Clarence Lee, 43, was a guest at Crossroads Christian Center as part of its weekly Invade youth ministry.
Lee was brought in as part of the community's ongoing multi-pronged strategy aimed at reducing drugs and other growing issues among young people locally.
One of his messages was no matter how tough life might appear to be now it's all part of God's training camp to make people stronger and more successful in the future.
''He's preparing you for the Super Bowl,'' said Lee, who broke baseball bats and performed other acts of brute strength to keep the attention of the crowd.
Lee weighed just 85 pounds at age 13 when he saw on TV that former football great Herschel Walker did 3,000 push ups a day then decided to start working out strictly for revenge from getting bullied.
The most he could do at the beginning was 10 push ups a day but, eventually, he got up to a whopping 4,000 push ups every morning.
He played football as a freshman in high school but didn't wind up on the playing field again until his final year of eligibility at Florida State.
''I was always the skinniest kid in my school,'' said Lee.
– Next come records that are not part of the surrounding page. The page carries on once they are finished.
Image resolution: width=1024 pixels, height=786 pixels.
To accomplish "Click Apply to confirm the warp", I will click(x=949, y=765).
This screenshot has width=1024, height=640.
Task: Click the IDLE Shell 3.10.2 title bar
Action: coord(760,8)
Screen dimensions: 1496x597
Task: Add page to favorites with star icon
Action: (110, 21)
He was a trainer and equipment manager at the university while sneaking into the weight room on campus at night to work out.
Lee didn't know it but then head coach, the legendary Bobby Bowden, watched him for three months on surveillance video and offered him a spot on the team not only because of his strength but felt his work ethic would have a positive influence on his players.
Bowden also saw natural leadership abilities in Lee and during practice often called him out to speak to kids.
Lee had brief stints with several NFL teams like the Dallas Cowboys and Tampa Bay Buccaneers, but injuries to areas like the hamstrings and knees from being too bulky without enough stretching kept him from extending his stay.
''I know the lord was preparing me for bigger steps and to do what I'm doing today,'' said Lee.
Lee said he inherited a work ethic from his father being in the military and never did alcohol and drugs or get into trouble while growing up, but it wasn't until he learned from a mentor to let himself to die to Christ that he really became a Christian.
For the past 19-years, Lee has traveled the world reaching out to children and young adults along with offenders in prison with hope anchored by his unshakable belief in Jesus.
''It’s not you doing the work. It's him doing the work in you and you have to be humble and that's the hard part. Being humble,'' said Lee.
La Porte mayor Blair Milo has reintroduced the Drug Abuse Resistance Education program in schools recently. She also has suggested a heroin treatment clinic possibly opening within the last year.
A drug court also recently was established to place more emphasis on treatment instead of jail for some lower level narcotics users and dealers.